━━━ EXTRAIT SOURCE ━━━

L’Association des Doukkala a organisé samedi 21 juin 2025 à la Fondation Abdelouahed El Kadiri à El Jadida une rencontre-hommage à l’écrivain Mustapha Jmahri sous le thème : « Les cahiers d’El Jadida pour une mémoire collective ». Le programme de cet événement débuta par la diffusion sur écran de témoignages filmés de quelques chercheurs marocains et étrangers qui s’expriment sur le travail effectué par cet auteur, suivie d’une table ronde avec quatre interventions de Nouzha Skalli, ancienne parlementaire et ministre, Soumaya Naamane Guessous, sociologue et consultante internationale, Hana Chérigui, professeure de sociologie à l’université Chouaib Doukkali et Olivier Revole, représentant du président de l’Amicale des anciens de Mazagan. La rencontre était modérée par le professeur Abdelouahed Mabrour, ancien doyen de la faculté des lettres d’El Jadida.
Ci-après le mot présenté par Soumaya Naamane Guessous en cette occasion :
Un honneur pour moi de participer à cet hommage attribué à un grand homme que j’ai toujours suivi dans ses écrits.
Je suis attachée à El Jadida par la famille de mon mari, dont le père est né dans cette ville. Que ce soit cette famille, ou mes deux filles, toutes se revendiquent l’appartenance à Doukkala.
Donc doublement honorée.
Si Mustapha Jmahri. Un homme dont l’humilité est aussi grande que sa valeur.
Lors du trentenaire des “Cahiers d’El Jadida” (Mars 2024), Mustapha Jmahri a déclaré : “j’ai eu de la chance d’avoir côtoyé de grandes figures de l’histoire et de la sociologie, trois éminents intellectuels qui m’ont mis le pied à l’étrier: l’historien Guy Martinet, qui m’a accompagné à El Jadida et Casablanca pour l’animation de rencontres sur l’histoire d’El Jadida, Nelcya Delanoë, historienne (un nom célèbre à El Jadida) qui m’a toujours conseillé et relu plusieurs de mes textes, et le sociologue Abdelkebir Khatibi”

━━━

Reproduisez à l’identique le passage du texte sur l’hommage à Mustapha Jmahri, de « Ci-après le mot » à « dans ses écrits. ».

━━━ EXTRAIT DES DONNÉES ━━━

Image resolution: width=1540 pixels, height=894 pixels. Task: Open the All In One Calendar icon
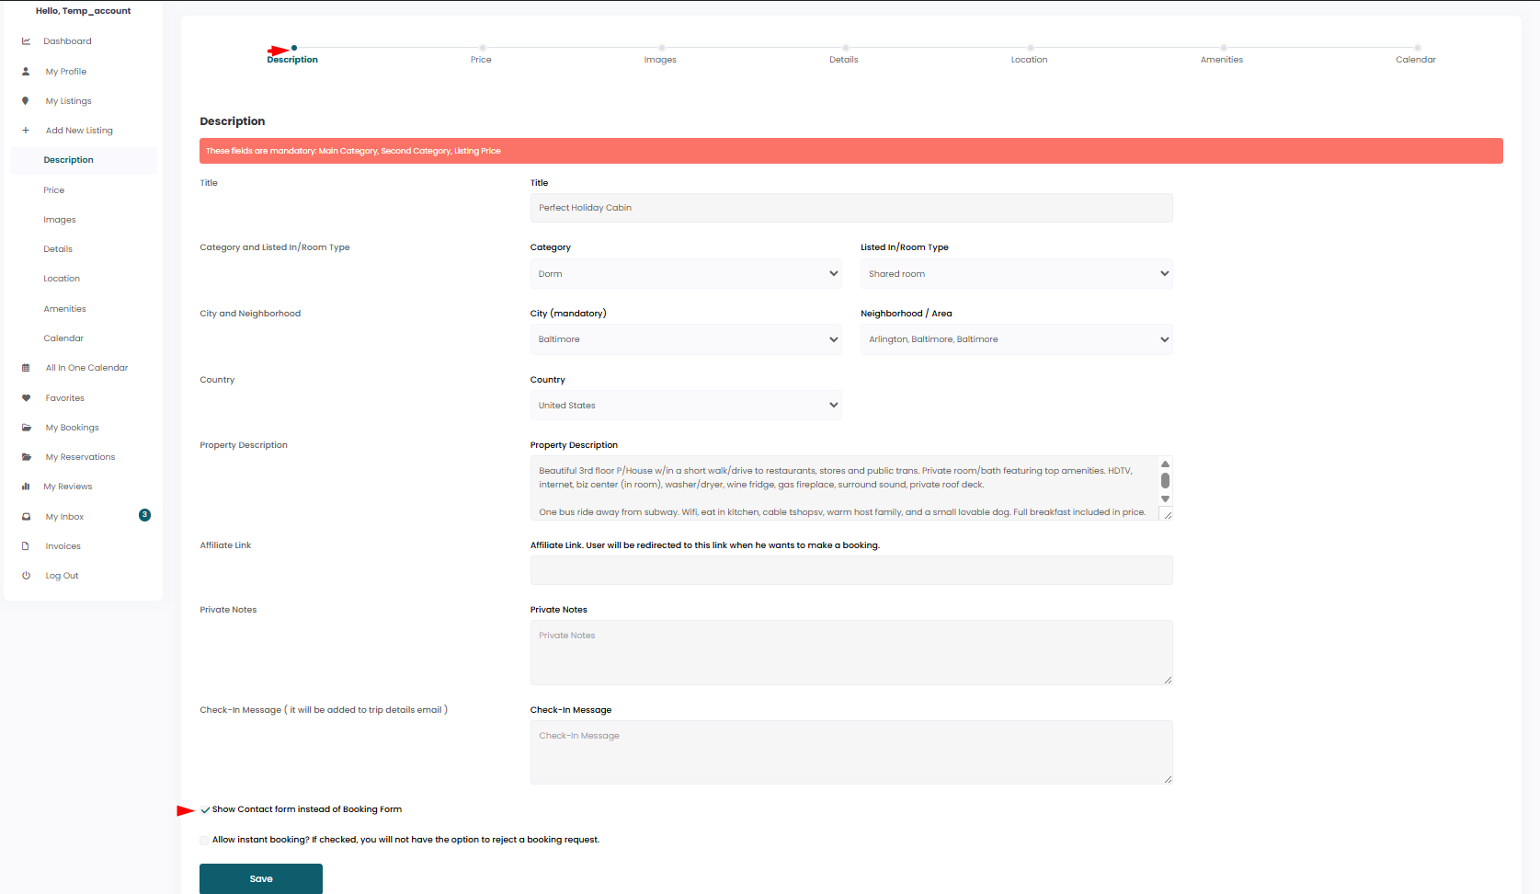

━━━

» SOLUTION RÉDIGÉE
Ci-après le mot présenté par Soumaya Naamane Guessous en cette occasion :
Un honneur pour moi de participer à cet hommage attribué à un grand homme que j’ai toujours suivi dans ses écrits.